Please output the section of the listing below that opens with the line containing "You are a GUI" and closes with the line containing "Task: Click the see more help link", exactly and with nothing else.

> **Extracted information**
################

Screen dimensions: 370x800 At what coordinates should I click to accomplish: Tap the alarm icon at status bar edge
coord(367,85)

################

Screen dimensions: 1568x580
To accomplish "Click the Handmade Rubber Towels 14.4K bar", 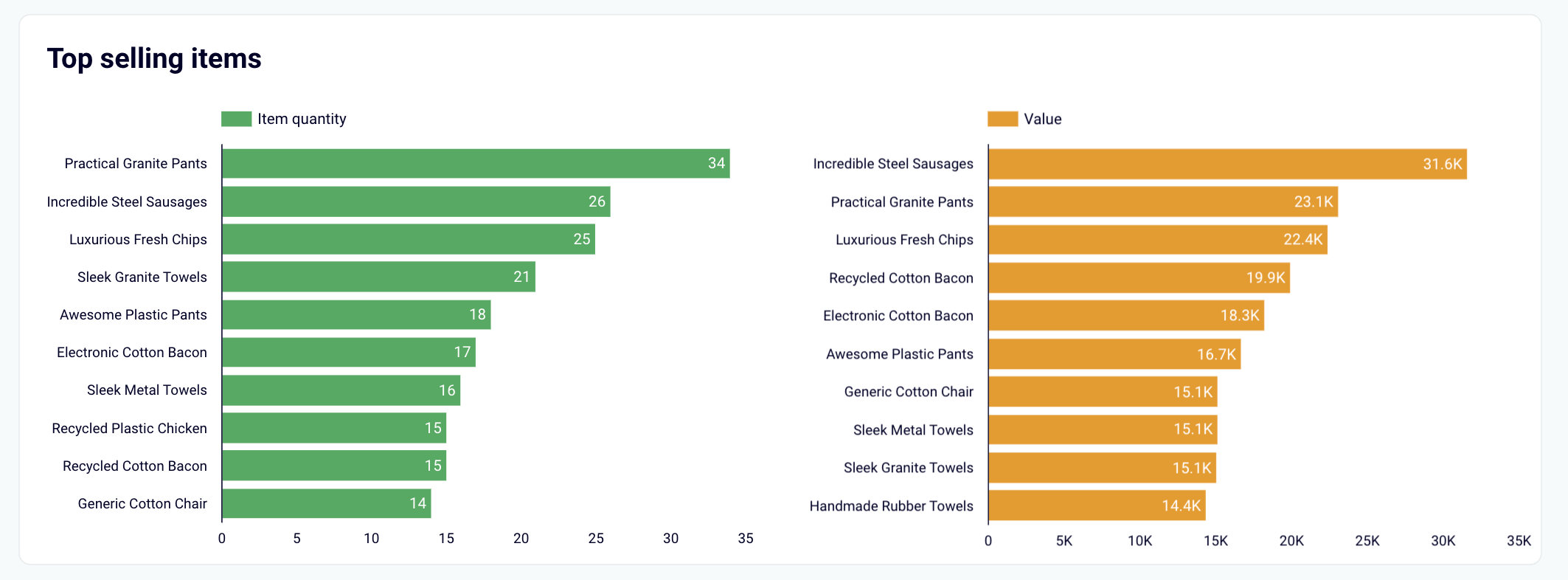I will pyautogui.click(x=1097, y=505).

################

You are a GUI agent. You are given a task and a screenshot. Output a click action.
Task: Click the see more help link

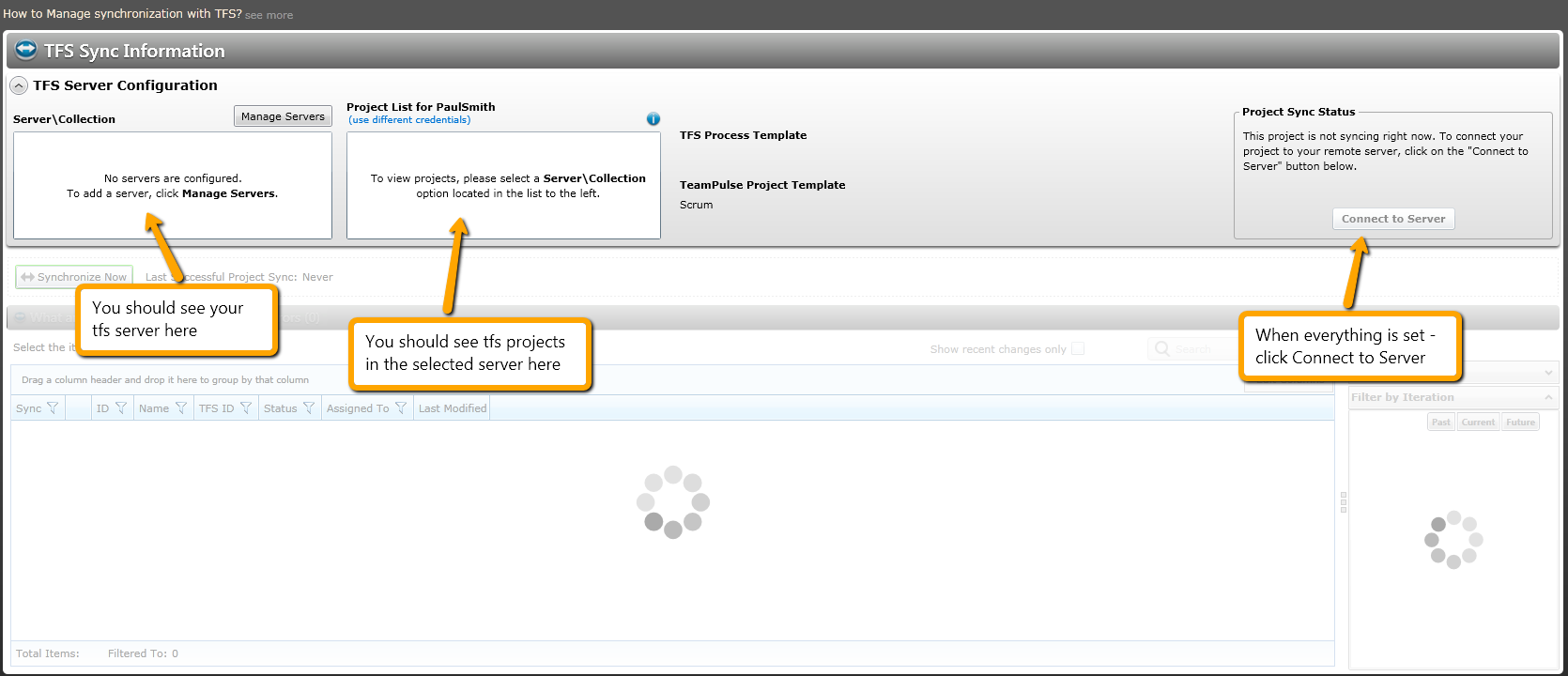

################

> **Solution for this task**
You are a GUI agent. You are given a task and a screenshot. Output a click action.
Task: Click the see more help link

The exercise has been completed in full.